Correct usage of drake::expose_imports() - Where to place call - Is it recursive?

Summary

I've noticed hints/suggestions/warnings in the drake docs suggesting use of expose_imports to ensure that changes in imported packages are tracked reproducibly, but the docs are relatively brief on the correct usage of this.

Example

I've now witnessed an example of the behaviour expose_imports is designed to correct in my own usage of drake, and I'd like to start using it.

In my case, the dependency that wasn't tracked was forcats, which, in version 0.4.0 had a bug in fct_collapse (Used by one of my functions) which would assign incorrect groups to the output factor.

0.4.0.9000 resolved this bug, and I updated to 0.4.0.9000, some time ago, but did notice that targets that must have run against the old version were not invalidated.

Question

I'm guessing that this is a problem that expose_imports might mitigate, but I don't really understand how / where to use it.

If I make scoped calls to my.package in my drake plans like so:

plan <- drake::drake_plan(
  mtc = mtcars,
  mtc_xformed = my.package::transfom_mtc(mtc)
)

And my.package::transform_mtc() has some dependency on another package, (Eg. forcats) then:

where should I be calling expose_imports?
- In the prework argument of make?
- In the top level of a file in my.package/R/ ?
Should I be calling
- expose_imports("my.package") ? or
- expose_imports("forcats")

Some clarification of this would be awesome

Solution

expose_imports() is mostly for packages you update/reinstall a lot. For example, say you write a package to implement a new statistical method, and the package is still under active development. Meanwhile, you are also writing a journal article about the method, and you have a reproducible drake pipeline to run simulation studies and compile the manuscript. Here, it is important to refresh the paper when you make changes to the package. In the project archetype here, your R/packages.R file would look something like this:

library(drake)
library(tidyverse)
library(yourCustomPackage)
expose_imports(yourCustomPackage)

Then, the plan can use functions from yourCustomPackage.

plan <- drake_plan(
   analysis = custom_method(...) # from yourCustomPackages
   # ...
)

Now, drake will invalidate targets in response to changes in custom_method(), along with any nested dependency functions of custom_method() in yourCustomPackages, and the dependencies of those dependencies in yourCustomPackages, etc. (Check vis_drake_graph() to see for yourself.)
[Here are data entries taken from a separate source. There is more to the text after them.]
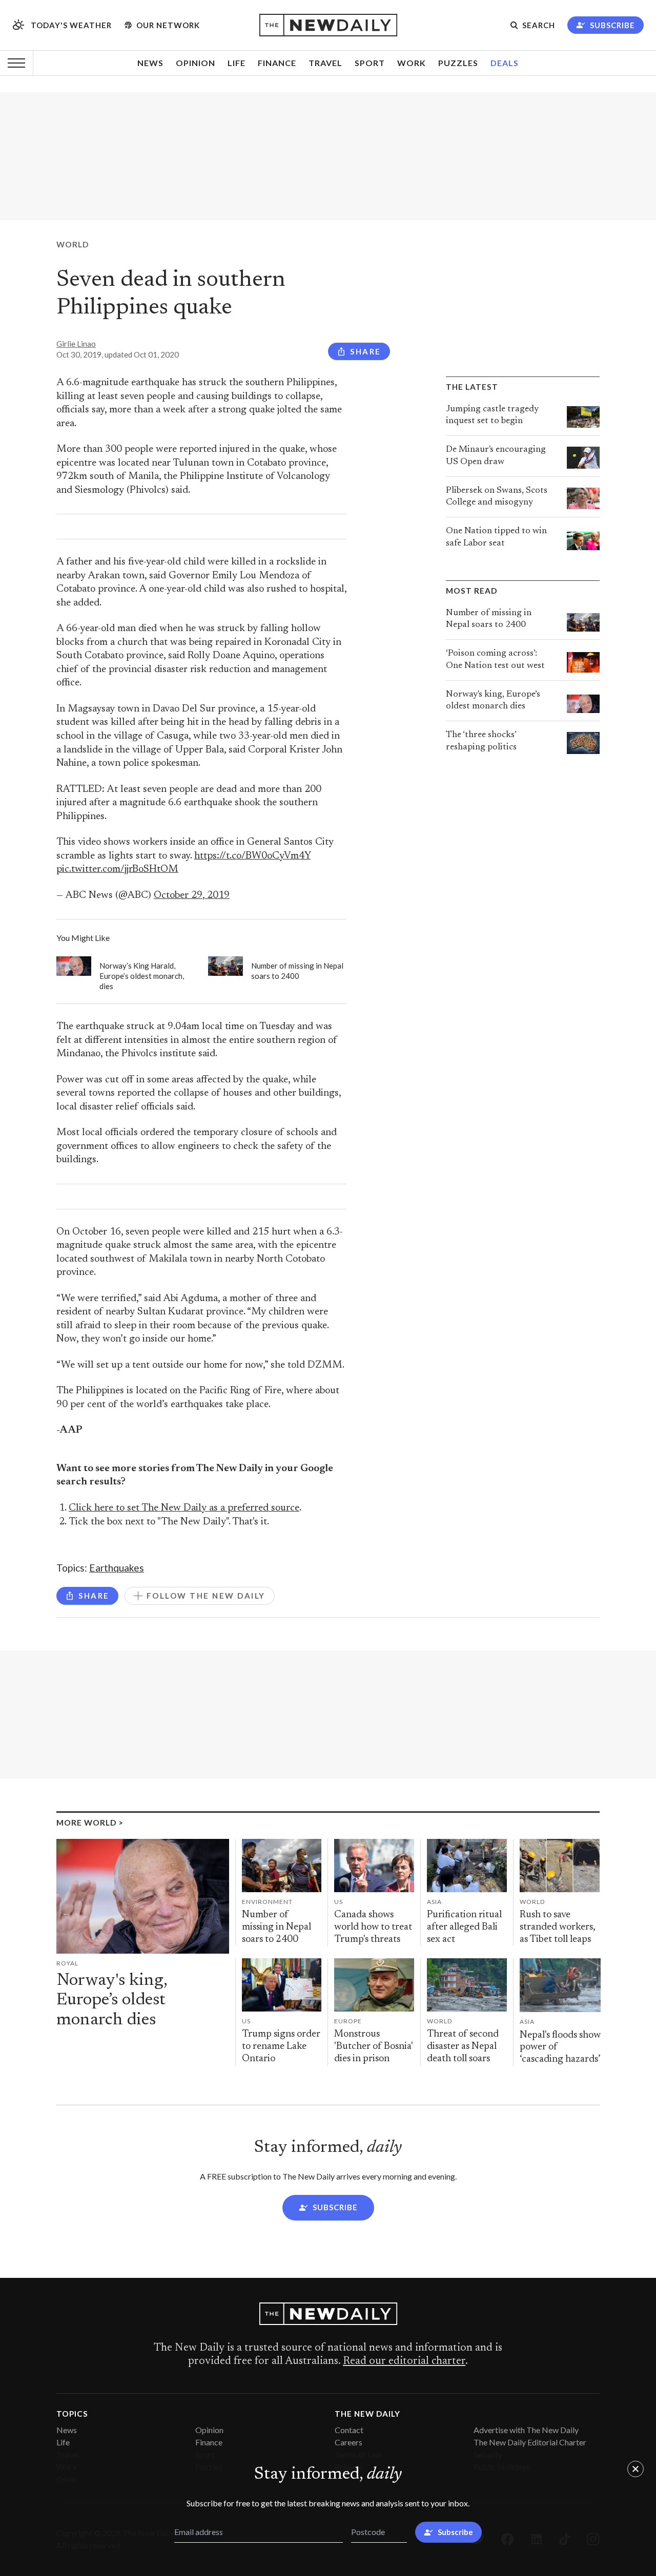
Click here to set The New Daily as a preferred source (184, 1508)
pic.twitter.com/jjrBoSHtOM (117, 869)
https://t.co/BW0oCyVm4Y (252, 856)
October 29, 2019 (192, 895)
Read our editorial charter (404, 2361)
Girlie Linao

expose_imports() is usually something I only recommend for packages directly related to the content of your research. It is not something I usually recommend for utilities like forcats. For those packages, I recommend renv to prevent unexpected changes from happening to begin with. In your case, I would update forcats, lock it down with renv, invalidate the targets you know depend on forcats, and trust that future changes to forcats are unlikely to be necessary.

Scoped calls like my.package::transfom_mtc(mtc) tell drake to track transform_mtc(), but not any unscoped dependency functions called from my.package::transfom_mtc(mtc). This is a one-foot-in-one-foot-out idea behavior that I no longer agree with. Next chance I get, I will make drake stop tracking these calls.